»Mosche empfing die Tora am Sinai und übergab sie Joschua, Joschua den Ältesten, die Ältesten den Propheten, und die Propheten übergaben sie den Männern der Großen Versammlung« (Pirkej Awot). Nach rabbinischem Verständnis wurde die Tora am Berg Sinai als unteilbares Ganzes übergeben und wird als solches von Generation zu Generation tradiert.
Dazu gehören nicht nur die Schriften des Tanach, sondern auch Mischna und Talmud, die mündliche Tora. Sie sind also von Beginn an Bestandteil dieser Offenbarung und nicht Produkt späterer Entwicklungen.
Autoritäten Der Babylonische Talmud wurde um das Jahr 500 n.d.Z. im Zweistromland zusammengestellt und bildet bis heute die Grundlage jedweder Diskussion über jüdisches Recht. Im Talmud beantworten unsere Weisen zum Beispiel die Frage, ob ein Jude am Schabbat ein Pferd reiten darf, mit Nein: Ein klares Verbot, das keiner weiteren Diskussion bedarf.
Vor etwa 100 Jahren begann das Auto seinen Siegeszug um die Welt und gelangte auch in die Garagen jüdischer Häuser. Sollte man es für den Schabbatausflug nutzen? Auf diese und ähnliche Fragen fand sich keine Anweisung im Talmud, und die halachischen Autoritäten der Gegenwart mussten auf die modernen Herausforderungen Antworten im Geiste der Tora finden.
Einen Gelehrten, der die Halacha auslegt und Entscheidungen fällt, nennt man Posek. Seine Entscheidung wird als Psak Din bezeichnet.
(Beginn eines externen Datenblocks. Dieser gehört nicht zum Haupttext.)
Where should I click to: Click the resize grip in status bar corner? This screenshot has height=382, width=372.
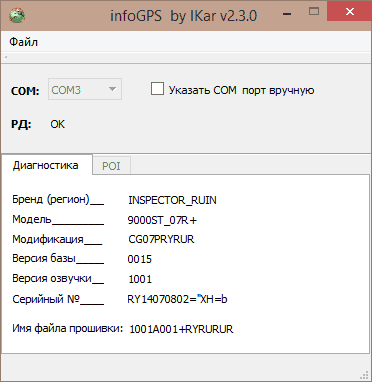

Ein Psak Din ist erforderlich, wenn kein Präzedenzfall existiert, weil zum Beispiel das Auto erst kürzlich erfunden wurde.
Der Posek ist angehalten, bei seiner Entscheidungsfindung einem festgelegten Schema zu folgen, um seiner Entscheidung Legitimität zu verleihen: Zunächst sucht er im Talmud nach Anhaltspunkten und gräbt sich der Spur folgend durch die jüdische Literaturgeschichte in Richtung Gegenwart.
Er beruft sich dabei sowohl auf Responsen, also auf Antworten früherer Poskim, auf Fragen, die an ihn herangetragen wurden, als auch auf Werke, in denen jüdisches Recht zusammengefasst darstellt wird, wie zum Beispiel auf den Schulchan Aruch. Jede neue Auslegung jüdischen Rechts muss der Tradition gemäß auf den vorhergegangenen Exegesen fußen. Nur wenn die früheren Poskim keine Entscheidung in diesem Fall getroffen haben, fällt der heutige Posek sein Urteil. Trifft es auf Zustimmung, reiht es sich in den Kanon der Responsen ein.
Entscheidung Ein Auto ist kein Pferd. Kann man am Schabbat also bedenkenlos Gas geben? Die orthodoxe Antwort lautet: Nein. Wie kommt es zu dieser Entscheidung, wo doch Tora und Talmud keine Autos kennen? Dreht man den Zündschlüssel, kommt es zu Funkenschlag – und Feuer am Schabbat zu entfachen, untersagt uns die Tora.
Das Fahrrad klingt nach einer vielversprechenden Alternative. Es ist weder Pferd noch Auto und umweltfreundlich noch dazu. Aber die Gemara sagt, man solle am Schabbat nicht auf dieselbe Weise gehen wie an den Wochentagen. Die Poskim leiteten daraus das Verbot ab, am Schabbat zu rennen.
Und der vor anderthalb Jahren verstorbene sefardische Oberrabbiner Israels, Ovadia Yosef, weitete dieses Verbot auf das Radfahren aus. Der Gründer des bekannten orthodoxen Rabbinerseminars in Berlin, Esriel Hildesheimer, hielt das Radfahren für problematisch, da es Vertiefungen im weichen Untergrund hinterließe, die als verbotenes Pflügen gewertet werden könnten. Ginge das Fahrrad zudem kaputt, wäre es verboten, es zu reparieren.
Rabbi Yosef Chayim aus Bagdad hingegen hielt das Radfahren innerhalb eines bestimmten Bereichs der Stadt für unbedenklich, repräsentiert jedoch mit seiner Meinung nur eine Minderheit.
Letztlich bleibt es jedem selbst überlassen, ob er sich für oder gegen eine Radtour am Schabbat entscheidet. Ein Psak Din ist eine Auslegung der Halacha und kein Gebot der Tora. Es liegt im persönlichen Ermessen jedes Einzelnen, ob er ihr folgen will oder nicht.